Innovative Strategies to Boost India's Corporate Bond Market

Parag Sharma of Shriram Finance suggests bundling corporate bonds to enhance participation in India's debt market. This approach aims to support smaller issuers and attract varied investors, fostering a more inclusive market environment.

Innovative Strategies to Boost India's Corporate Bond Market
Riyan Parag (Photo: ANI)

Issuing corporate bonds in bunches can help small and low-rated entities widen investor participation and deepen India's debt market, a top official of non-bank lender Shriram Finance said on Tuesday.

''To bring smaller issuers to the market, issuances can be bunched up, similar to structures seen in securitisation, where smaller issuers pool their issues to create larger ticket sizes for broader participation,'' said Parag Sharma, managing director and chief executive of Shriram Finance.

Speaking at the CareEdge's Debt Market Summit 2026 here, he further said that deeper participation in the debt market may also require supportive measures, such as credit enhancement, liquidity support, and stronger market-making mechanisms, similar to frameworks adopted in some developed and Asian markets.

At present, over three-fourths of bond issuances in the corporate debt market are dominated by companies with AA and above ratings. Smaller companies, which are typically low on rating, may struggle to get the investor response because of their rating as well as the size of the issuance.

Outstanding corporate bond issuances increased to Rs 59 lakh crore in FY26, from around Rs 11 lakh crore in FY12, registering a CAGR of 13.1 per cent, according to the CareEdge report.

The non-financial commercial sector mobilised nearly Rs 45 lakh crore in FY26, of which around 65 per cent was sourced from the banking sector through non-food bank credit, 24 per cent came from other domestic non-bank sources, and the remaining 11 per cent from foreign sources.

Investors in India's corporate bond market are largely dominated by domestic institutions, with corporates accounting for around 32 per cent of total holdings, followed by insurance companies (19.5 per cent), mutual funds (12.9 per cent), and banks (9.2 per cent).

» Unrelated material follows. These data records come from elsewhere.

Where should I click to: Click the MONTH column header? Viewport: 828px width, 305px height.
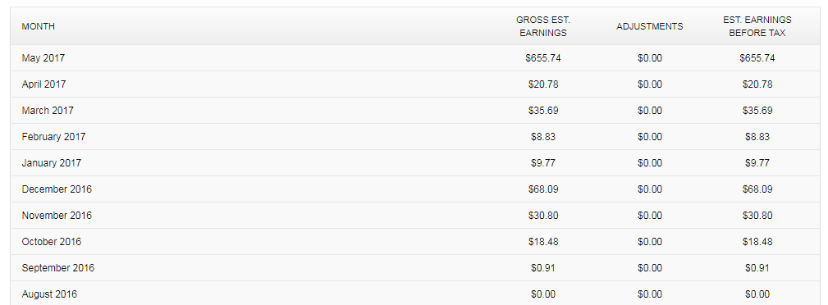coord(38,26)
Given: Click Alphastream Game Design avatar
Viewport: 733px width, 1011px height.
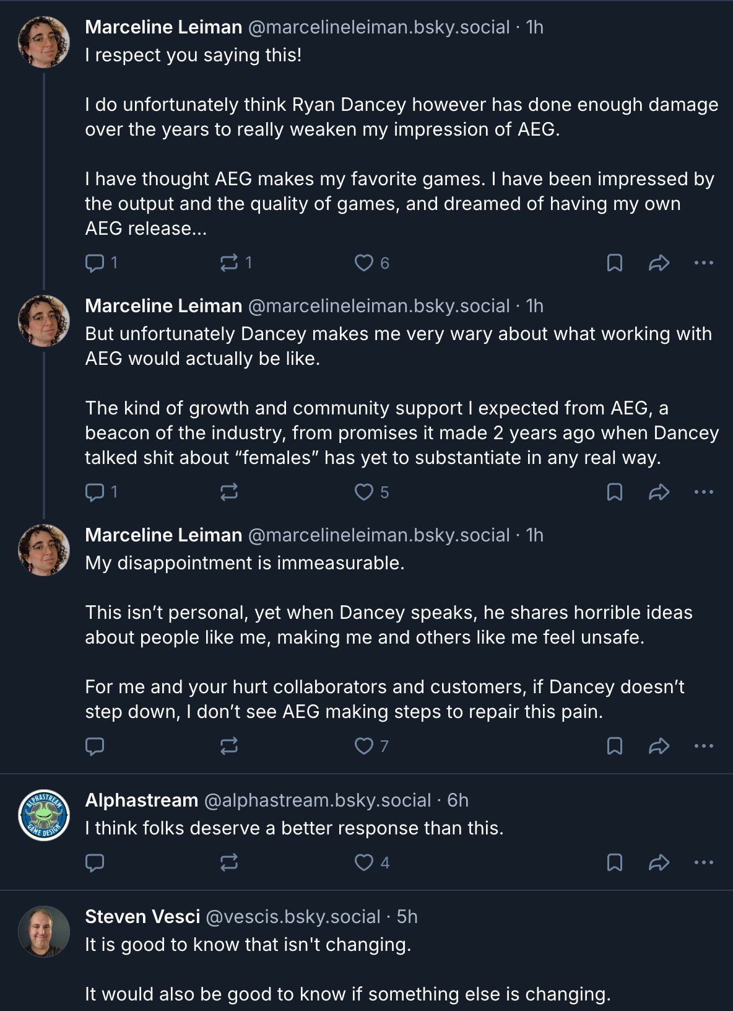Looking at the screenshot, I should pyautogui.click(x=43, y=815).
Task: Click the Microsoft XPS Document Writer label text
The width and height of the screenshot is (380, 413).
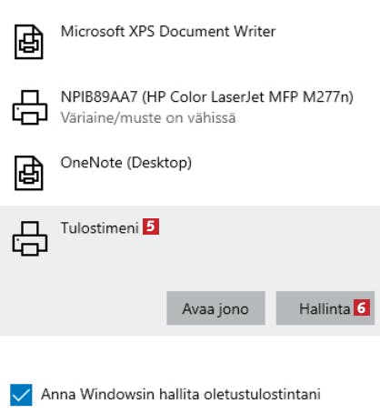Action: (168, 32)
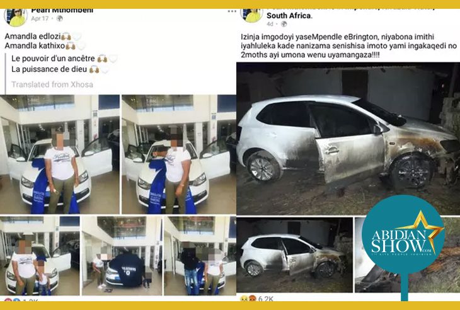Open the right post's profile avatar

[x=251, y=15]
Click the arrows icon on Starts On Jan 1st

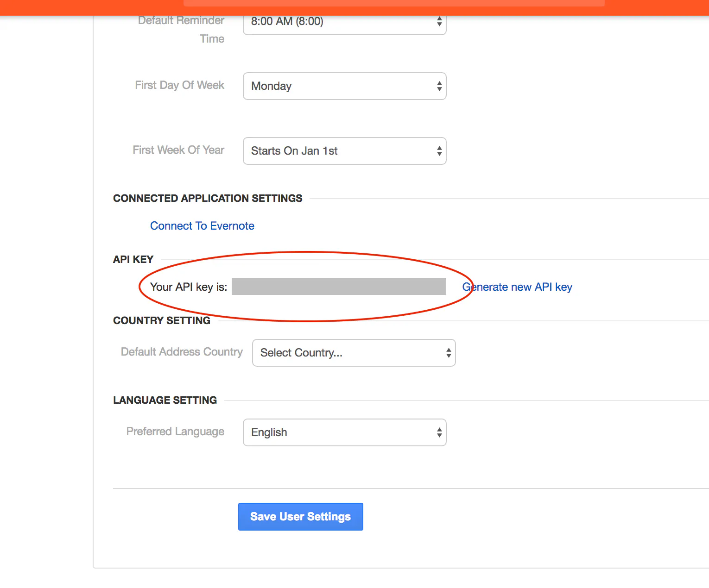(x=439, y=151)
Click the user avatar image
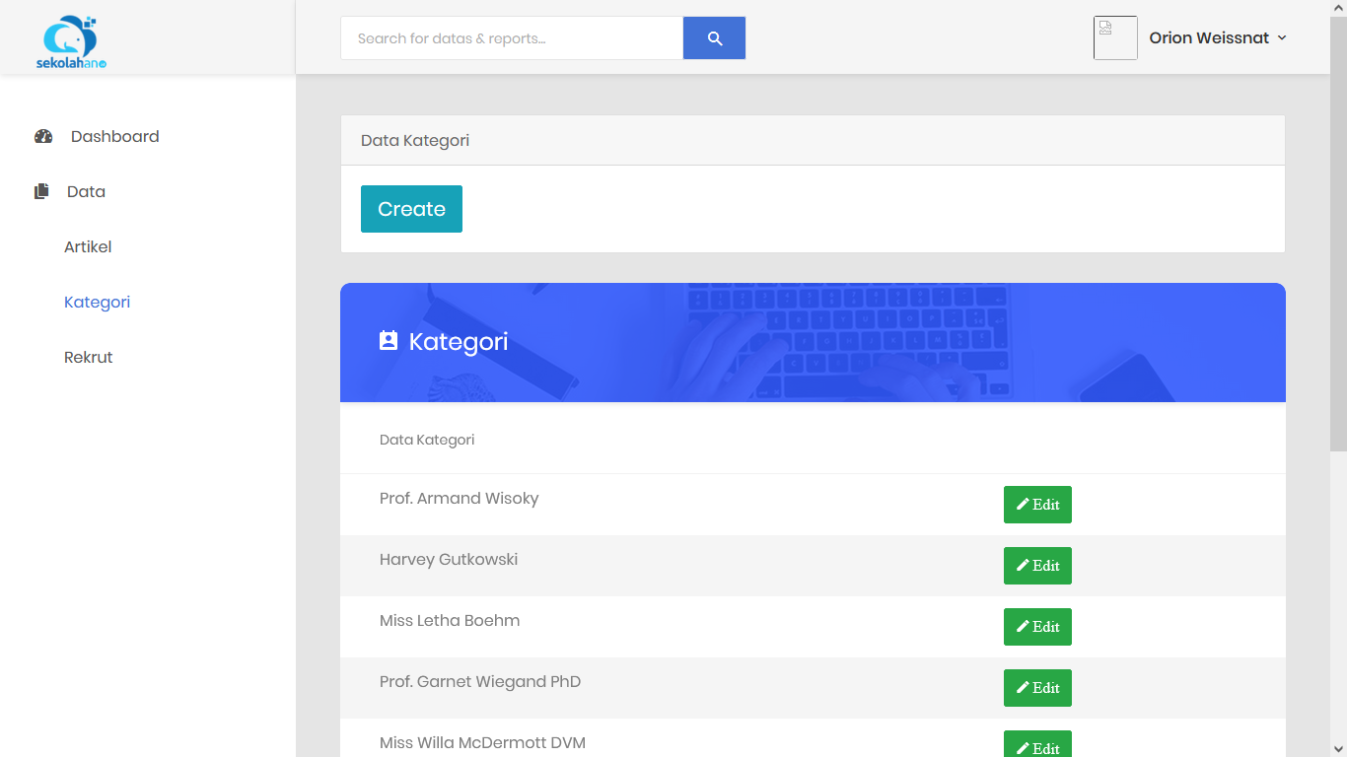Screen dimensions: 1347x757 pos(1114,37)
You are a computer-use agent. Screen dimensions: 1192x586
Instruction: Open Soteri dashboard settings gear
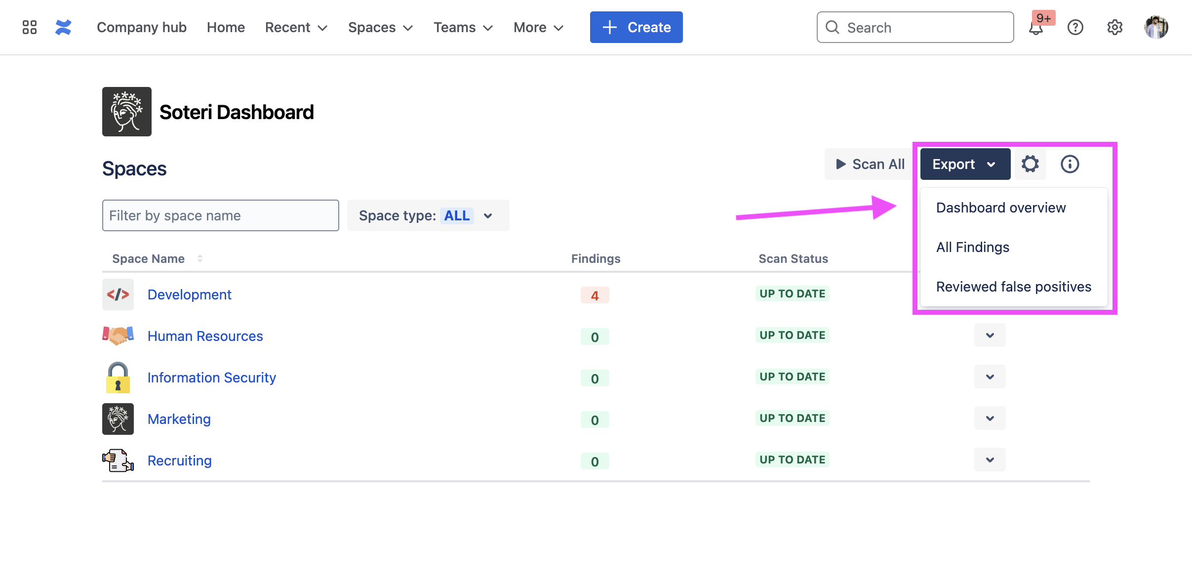(1030, 164)
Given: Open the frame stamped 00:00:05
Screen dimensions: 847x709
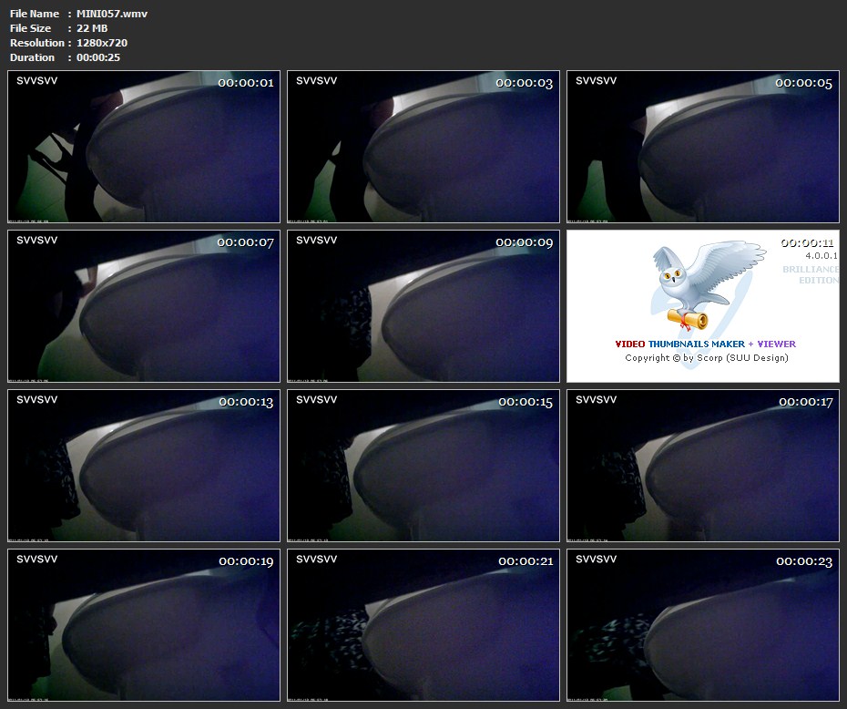Looking at the screenshot, I should (703, 147).
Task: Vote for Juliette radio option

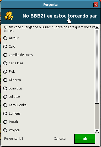Action: (x=5, y=97)
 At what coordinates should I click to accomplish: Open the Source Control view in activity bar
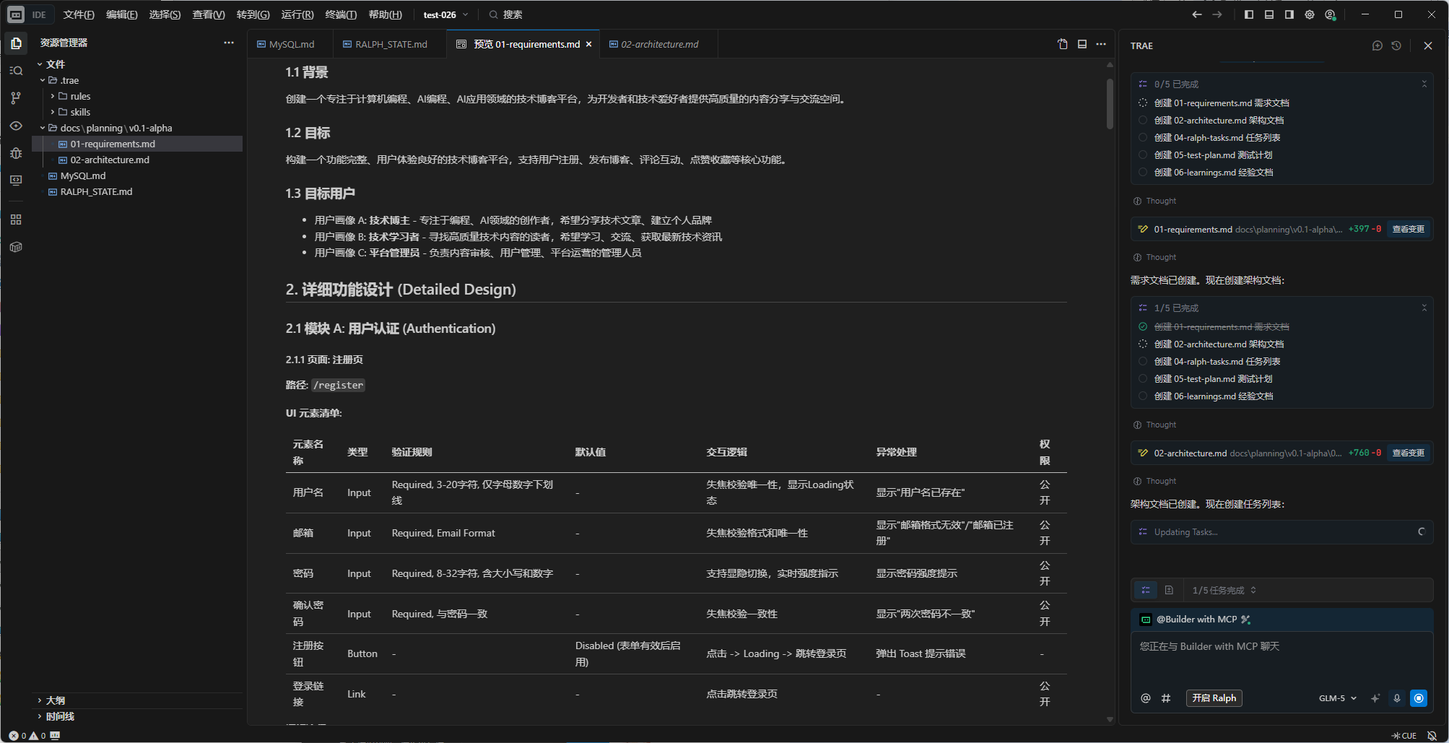pos(16,98)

Foreign participation, however, remains relatively limited, with foreign portfolio investors (FPIs) accounting for only 5.4 per cent of total holdings.

Investments in the corporate bond market remain heavily skewed towards highly rated instruments, with AAA-rated papers accounting for 58 per cent of total issuances in FY26 (as of November 2025). This was followed by AA-rated papers, which constituted 19 per cent of total issuances, while only 24 per cent of issuances were rated AA or below.

Since insurance companies and pension funds are permitted to invest only in instruments rated AA or above, a significant share of issuances remains concentrated within these higher-rated categories. This further accentuates the challenge of a narrower market for lower-rated debt securities, the report added.

Sharma noted that while overall debt market activity remains positive and issuance sizes are increasing, institutional investors such as mutual funds and insurance companies continue to display risk aversion, with a preference for AAA-rated instruments.